• _Exercise_:
Pick out each line of the material below that contains the string "width", and copy those lines. Case counts.

##########

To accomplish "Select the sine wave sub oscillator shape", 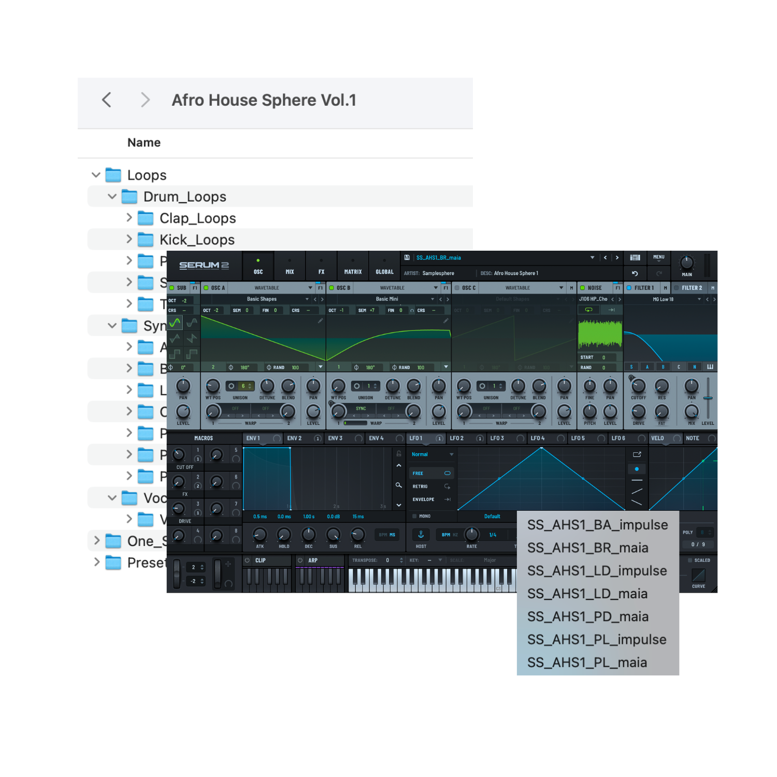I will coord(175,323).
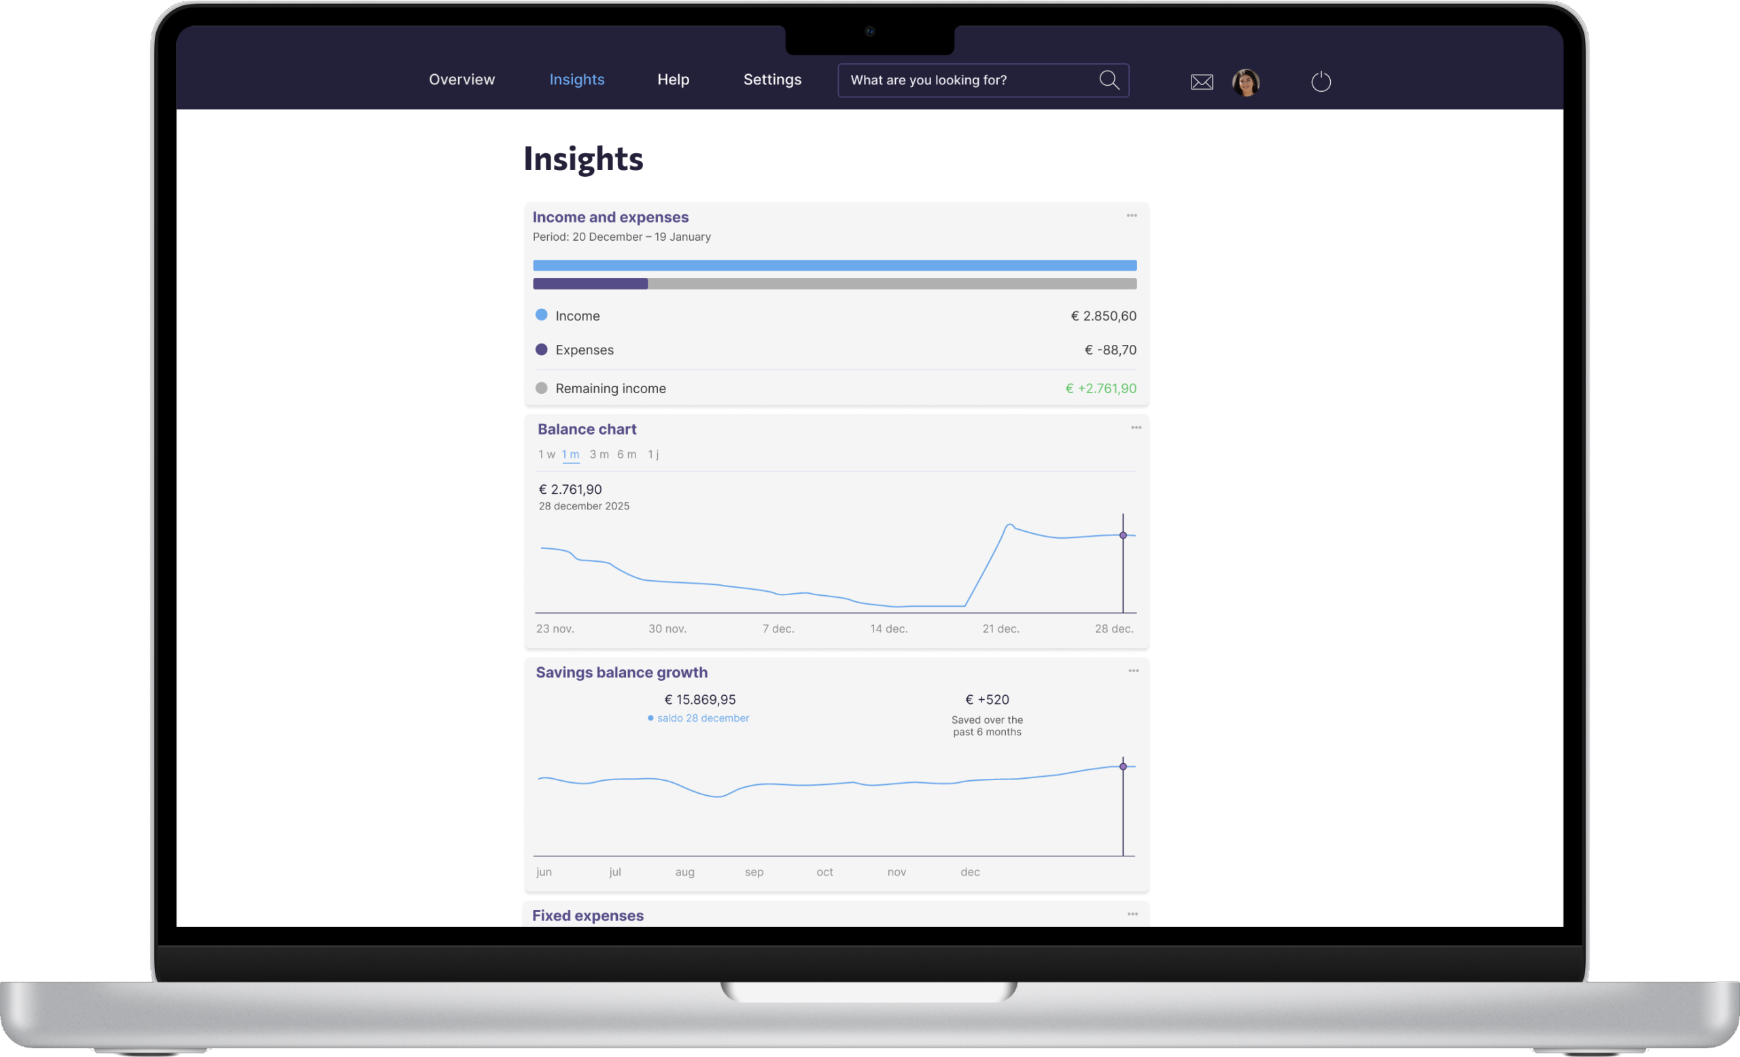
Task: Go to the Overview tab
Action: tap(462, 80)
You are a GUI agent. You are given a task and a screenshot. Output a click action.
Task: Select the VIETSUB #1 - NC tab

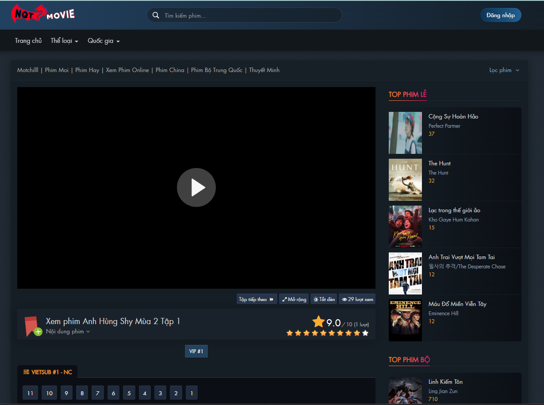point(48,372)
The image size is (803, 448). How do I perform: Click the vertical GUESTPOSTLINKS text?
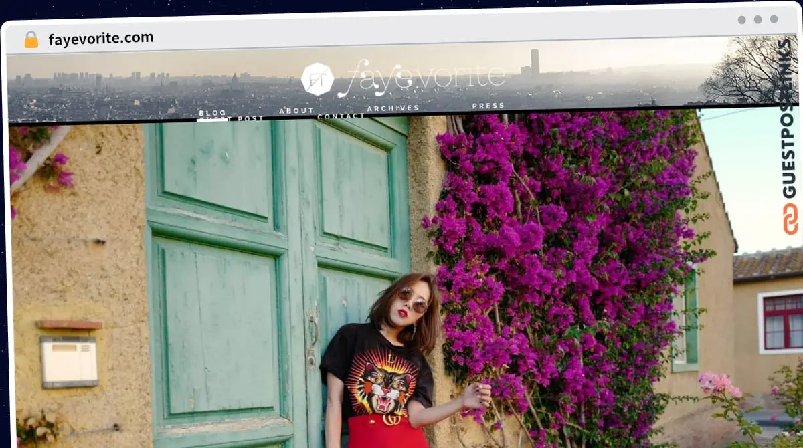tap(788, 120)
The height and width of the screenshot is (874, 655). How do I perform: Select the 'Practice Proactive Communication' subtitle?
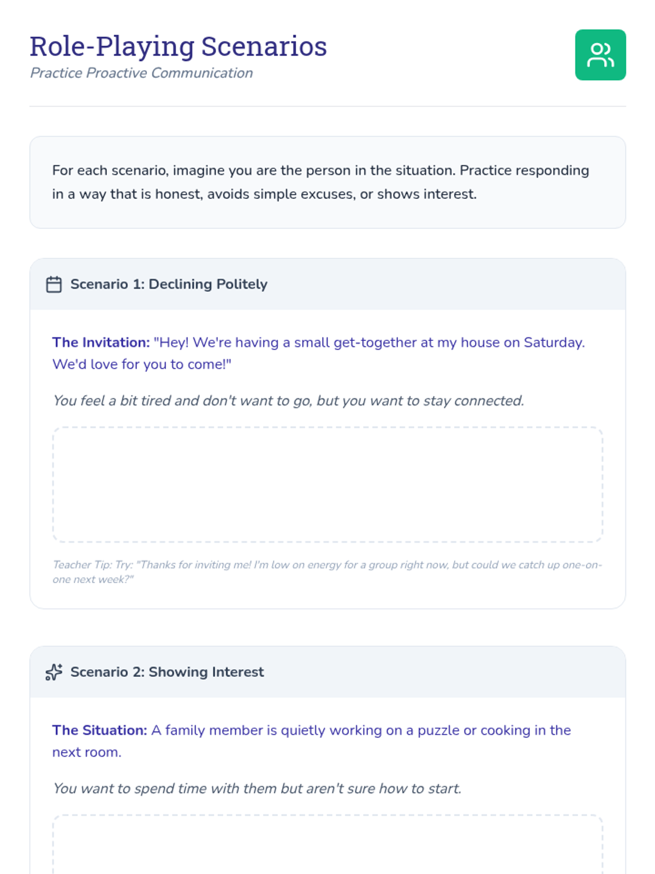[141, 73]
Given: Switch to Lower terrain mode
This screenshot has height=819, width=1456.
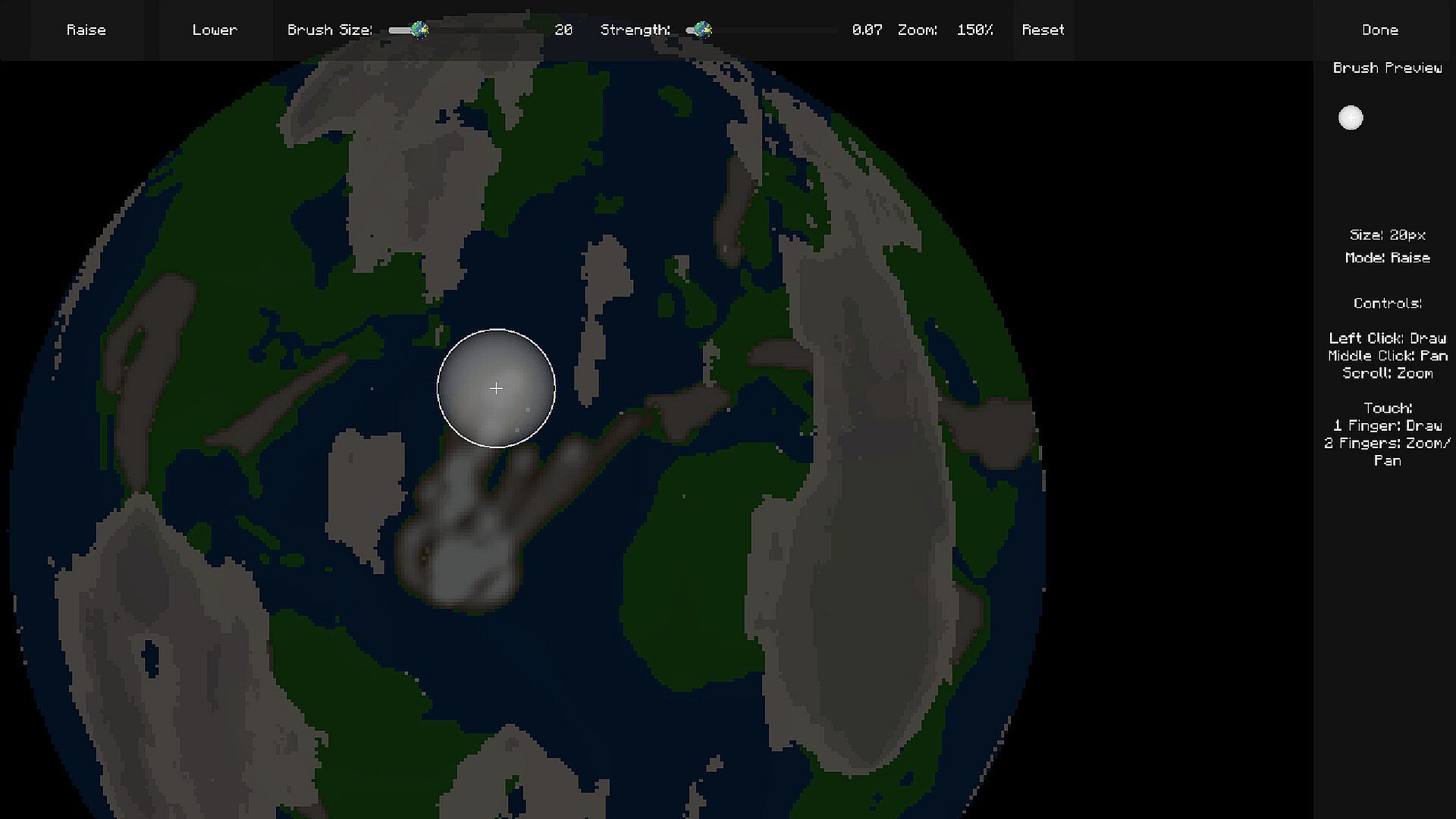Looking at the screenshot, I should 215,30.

##########

• _Output_:
The height and width of the screenshot is (874, 655). How do I perform: Select the 'Practice Proactive Communication' subtitle?
This screenshot has height=819, width=1456.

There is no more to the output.